Third of all, I’m so thankful that I’ve spent the last 5 or so years ridding myself of possessions and pride. The only thing you care about when a storm is coming? Keeping the people you love and live next to safe. Things don’t matter, people do.

If you don’t have a bunch of things to worry about, you can evacuate in about an hour. If you had to. What do you really need when it comes down to it? People all around the world live with very little. I like that. I want to be like that. I am almost like that already.

We are almost packed. We have 3 jugs of water. Flashlight. Important papers. Car. Ready.

You wouldn’t know a beast of a storm is coming. The sky is bright blue today and clear as a Gulf morning ocean.

You can take my couch, Irma, but please don’t take my life, my love or my laughter. I can’t control two out of those three things, but I will always laugh. No matter what.

Stormy Romance

This is a photo collage that I did for college. It’s several photos that I took of a supercell thunderstorm and pieced them together in Photoshop for a surrealistic project. The middle reminds me of a face.

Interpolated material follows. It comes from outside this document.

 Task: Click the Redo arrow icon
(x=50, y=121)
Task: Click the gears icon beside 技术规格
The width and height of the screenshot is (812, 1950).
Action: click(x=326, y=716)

Once you see it, you can’t unsee it. 🙂


If you’re frightened by storms,
You won’t last long.
But if you love dark clouds,
Then I will sing your song.

There is beauty in these skies.
Thrill in this lightning bolt.
You will always be amazed
By the power that I hold.

I’m like a bomb of drama.
You never know when I will drop.
My winds are for the fearless
Never begging me to stop.

I don’t mean to take
All your precious-proud intention.
I simply require
Your complete and focused attention.

Duck and cover.
Pray and wait.
Don’t assume
That this is hate.

Can you blame a thing like nature
For doing what it’s taught?
This storm’s path for wrath
Is what Force has thoughtlessly wrought.

If I ever loved you,
It’s because you could withstand
The worst I had to throw at you.
You took it like a man.

Don’t worry, it’s almost over.
Then I will have passed.
At least you’ll have the story
Of the storm that didn’t last.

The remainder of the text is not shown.